DPBench - Numba/Native Benchmarks
This repository contains a set of benchmarks that are used for evaluating the performance Numba's JIT compilation functionality for Intel GPUs. The repository is structured as follows.
- numba : Contains Numba implementations of the benchmarks. Each benchmark directory contains two sub-directories - CPU and GPU. These sub-directories contain the CPU and GPU Numba implementations of the benchmark, respectively.
- native : Contains C++/OpenMP implementations of the benchmarks. The CPU implementations (in CPU sub-directory) use OpenMP parallel semantics. The GPU implementations use OpenMP offload
- native_dpcpp : Contains DPC++ implementations of the benchmarks.
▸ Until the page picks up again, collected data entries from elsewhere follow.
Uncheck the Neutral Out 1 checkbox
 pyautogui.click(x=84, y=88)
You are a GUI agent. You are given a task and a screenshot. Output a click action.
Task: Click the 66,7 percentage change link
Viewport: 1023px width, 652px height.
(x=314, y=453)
- dpnp : Contains dpnp implementations for a subset of the benchmarks
In addition to the implementations, this repository contains a set of Python scripts to exercise the implementations. These Python scripts provide mechanisms to the user to build and run benchmark programs. The Python scripts can plot bar graphs showing the performance throughput of the benchmarks for the executed implementations.
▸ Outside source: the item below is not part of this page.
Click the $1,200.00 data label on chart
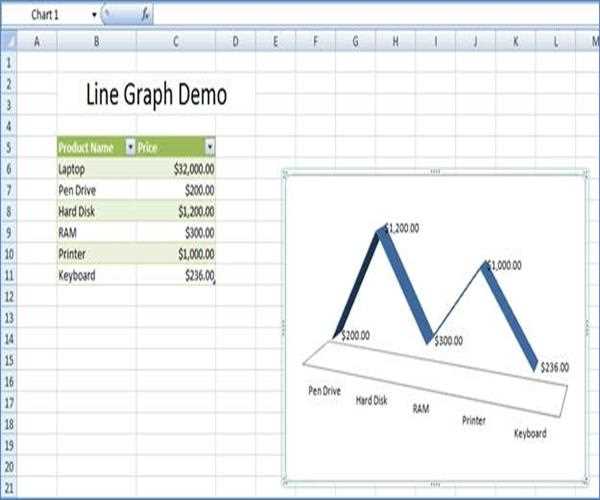 (x=402, y=228)
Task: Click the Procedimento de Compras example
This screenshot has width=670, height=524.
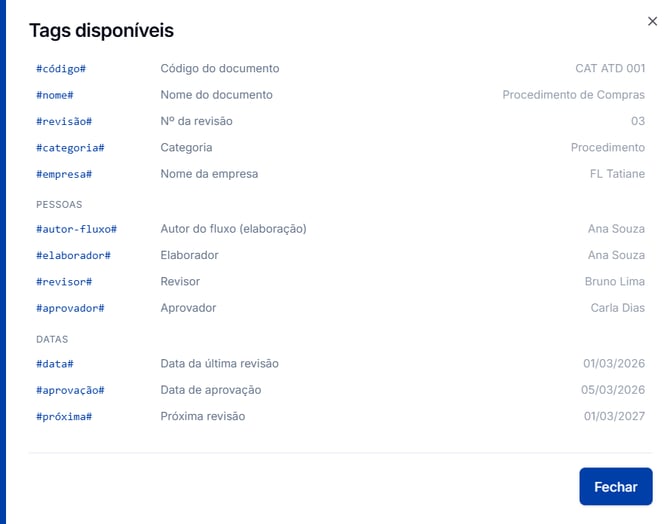Action: (573, 95)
The primary interface to running the benchmarks is automate_run.py
script. It accepts the following options:
- -r, --run : "execute" the benchmark/s or "plot" performance data to generate graphs (Default: "all" if option unspecified. Runs both)
- -ws : name/s of benchmark/s to execute or "all" to execute every benchmark (Default: "all" if option unspecified)
- -i, --impl : execute "native" or "numba" or "dpnp" or "native_dpcpp" implementation (Default: "all" if option unspecified. Runs both implementations)
- -k : execute dppy.kernel implementation if available. This option can be used only if "-i" is set to "numba"
- -p, --platform : execute "cpu" or "gpu" implementation (Default: "all" if option unspecified. Runs both)
- -a, --analysis : selects the type of execution. Currently we support four analysis options. "test" runs the benchmark with the smallest input and is suitable for testing the functionality of the benchmark. "perf" runs the benchmark on varying inputs and generates performance data. "vtune" and "advisor" run the benchmark with Intel VTune and Intel Advisor profiling tools
python automate_run.py -h
specifies the list of options and the arguments that can be provided to them.
Note: To obtain GPU roofline graph using Intel Advisor, set the value of the dev.i915.perf_stream_paranoid sysctl option to 0 using sudo sysctl -w dev.i915.perf_stream_paranoid=0
. This command makes a temporary-only change that is lost on the next reboot. Hence, every time the machine is rebooted the command needs to be executed. More details on obtaining GPU Roofline using Intel Advisor can be found at this link.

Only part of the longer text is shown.